Beginning with the line that holds "Image resolution: width=825", output every remaining line of the material below exactly, and include none of the pictures.
═════ The data
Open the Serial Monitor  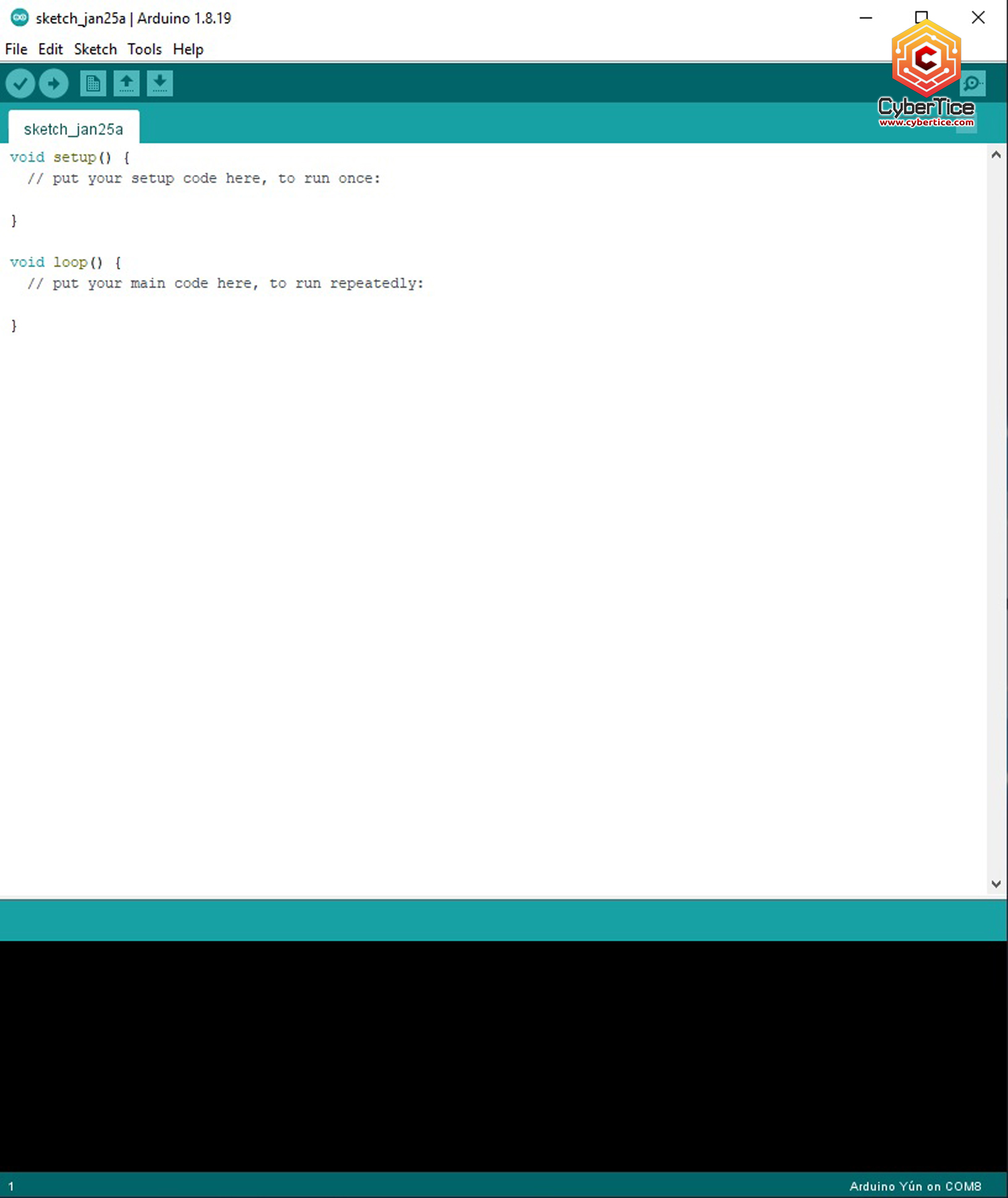click(x=972, y=84)
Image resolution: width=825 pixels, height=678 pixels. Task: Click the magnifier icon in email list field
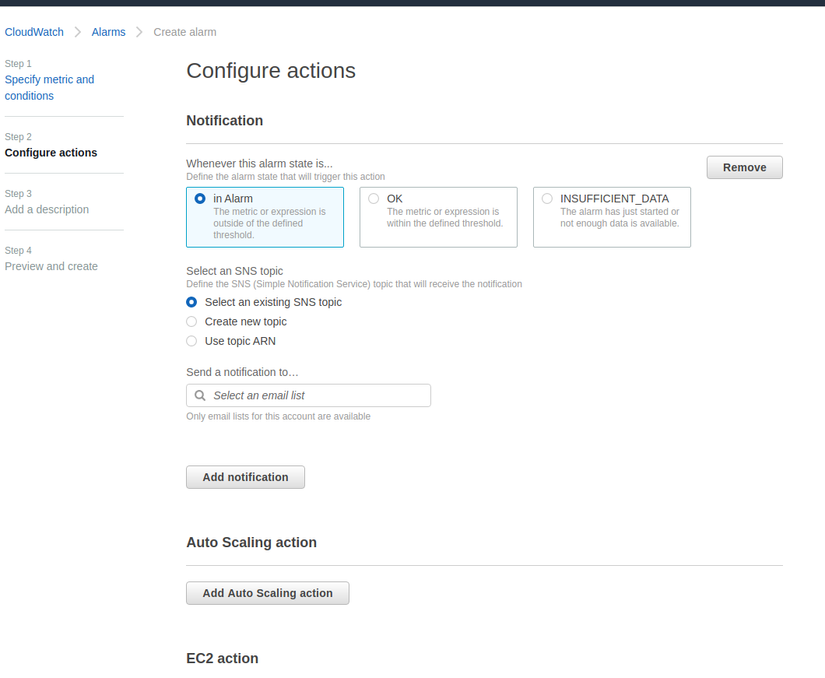point(200,396)
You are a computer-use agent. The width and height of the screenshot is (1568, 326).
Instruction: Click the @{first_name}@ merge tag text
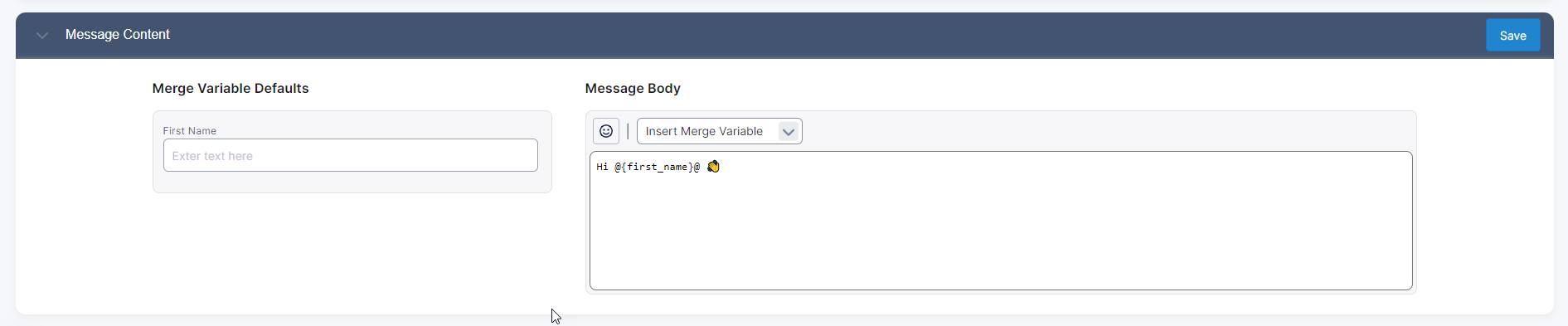click(657, 167)
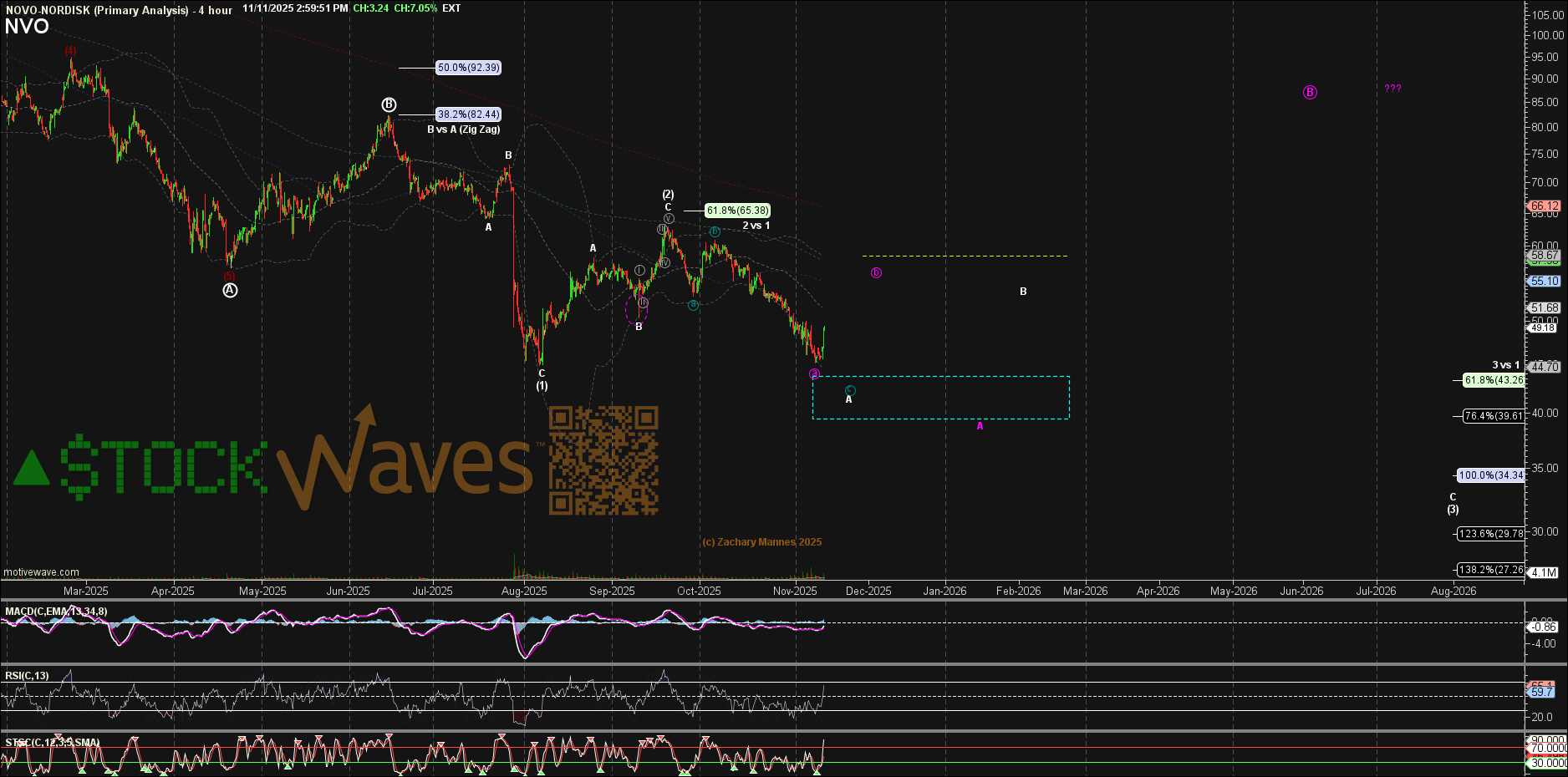The image size is (1568, 777).
Task: Select the STSC stochastic indicator title
Action: [x=52, y=743]
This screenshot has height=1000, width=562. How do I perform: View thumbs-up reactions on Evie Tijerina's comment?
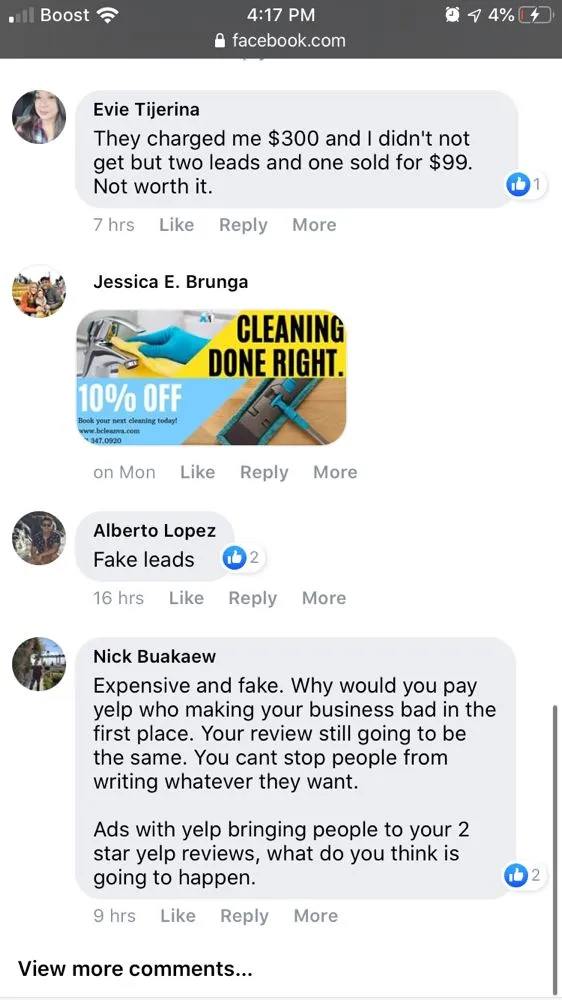pos(526,185)
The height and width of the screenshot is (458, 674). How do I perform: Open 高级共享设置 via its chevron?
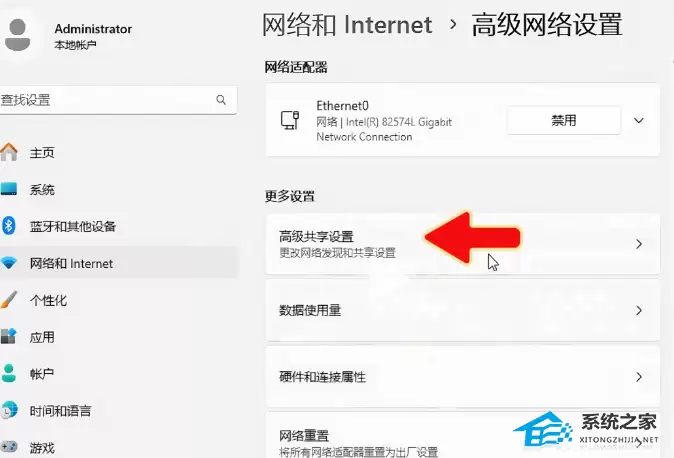point(639,244)
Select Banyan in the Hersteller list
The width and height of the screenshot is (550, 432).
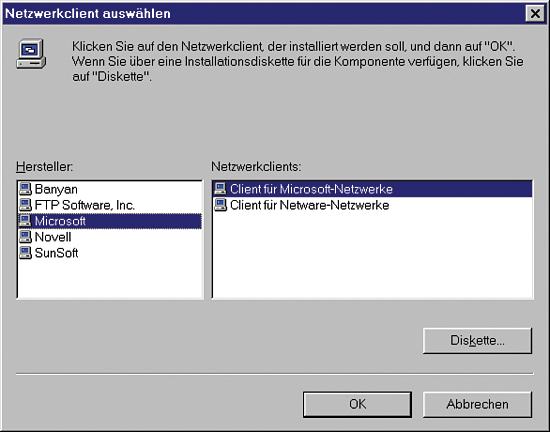(x=56, y=189)
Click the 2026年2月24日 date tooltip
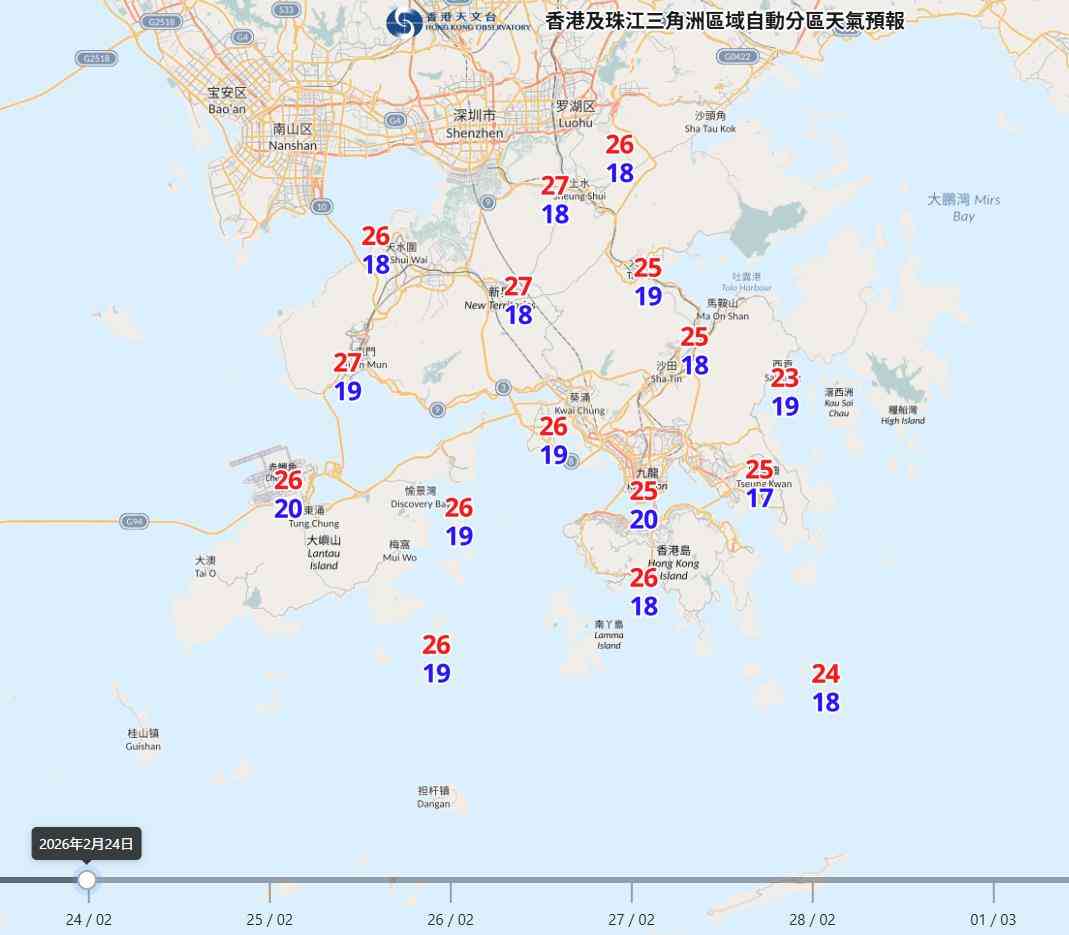The image size is (1069, 935). pos(85,843)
══════════
The answer:
Image resolution: width=825 pixels, height=678 pixels. Task: Click the magnifier icon in email list field
point(200,396)
You are a computer-use agent. The width and height of the screenshot is (1568, 326).
Instruction: Click the @{first_name}@ merge tag text
click(657, 167)
The image size is (1568, 777).
Task: Select the STSC stochastic indicator title
Action: [x=52, y=743]
This screenshot has height=1000, width=562. How do I perform: View thumbs-up reactions on Evie Tijerina's comment?
pos(526,185)
The height and width of the screenshot is (458, 674). How do I perform: Open 高级共享设置 via its chevron?
point(639,244)
Select Banyan in the Hersteller list
The width and height of the screenshot is (550, 432).
(x=56, y=189)
Click the 2026年2月24日 date tooltip
The image size is (1069, 935). pos(85,843)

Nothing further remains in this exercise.